Ashkan Soltani has more than 20 years of experience as a technology consultant. His research examines the prevalence of online tracking and exposes practices designed to circumvent consumer privacy choices. His work raises awareness of privacy issues by providing information and tools that help individual consumers understand data security. Journalists and policymakers frequently cite his research on online tracking, data collection and privacy.
In 2009, he published KnowPrivacy with colleagues at UC Berkeley School of Information. The findings in this paper led to his role as the primary technical consultant for the Wall Street Journal: What They Know series investigating internet privacy and online tracking.

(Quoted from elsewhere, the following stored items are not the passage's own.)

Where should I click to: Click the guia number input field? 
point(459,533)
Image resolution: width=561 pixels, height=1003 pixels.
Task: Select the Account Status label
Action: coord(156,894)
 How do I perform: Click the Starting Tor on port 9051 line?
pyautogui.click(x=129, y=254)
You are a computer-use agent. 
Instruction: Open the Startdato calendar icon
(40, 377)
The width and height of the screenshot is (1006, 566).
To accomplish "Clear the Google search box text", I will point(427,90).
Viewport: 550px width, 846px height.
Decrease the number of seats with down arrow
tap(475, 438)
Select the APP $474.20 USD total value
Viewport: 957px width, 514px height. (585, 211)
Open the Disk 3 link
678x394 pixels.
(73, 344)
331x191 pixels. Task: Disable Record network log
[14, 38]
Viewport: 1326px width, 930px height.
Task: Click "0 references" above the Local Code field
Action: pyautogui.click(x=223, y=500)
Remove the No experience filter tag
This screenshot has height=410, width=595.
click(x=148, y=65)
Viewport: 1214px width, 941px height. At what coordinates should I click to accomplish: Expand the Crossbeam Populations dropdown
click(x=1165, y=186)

This series was a finalist for 2012 Pulitzer Prize for Explanatory Reporting and the winner of the 2012 Scripps Howard Award for Distinguished Service to the First Amendment. He also wrote software that aggregated media appearances and other relevant data for a Pulitzer-winning story, One Man’s Military-Industrial-Media Complex.
As part of his effort to demystify technology, Ashkan developed an app called MobileScope that allows users to track what data their mobile apps transmit and where the device sends it. The MobileScope Project was named the winner of the Wall Street Journal’s 2012 Data Transparency Prize and developed into a full-feature platform which was recently aquired by Evidon.
Considered one of the leading experts on privacy and technology, Ashkan has appeared as an independent witness before both the Senate Commerce and Senate Judiciary Committees on the The State of Online Consumer Privacy and Protecting Mobile Privacy: Your Smartphones, Tablets, Cell Phones and Your Privacy. He was named a 2013 Berkman Center for Internet & Society affiliate at Harvard University.
Ashkan has a masters degree from UC Berkeley’s School of Information and has published three major reports on the extent and methods of online tracking: KnowPrivacy: The Current State of Web Privacy, Data Collection, and Information Sharing, Flash Cookies and Privacy, and Flash Cookies and Privacy II(addendum here). He served as a staff technologist in the Division of Privacy and Identity Protection at the Federal Trade Commission where he helped architect the Do Not Track initiative.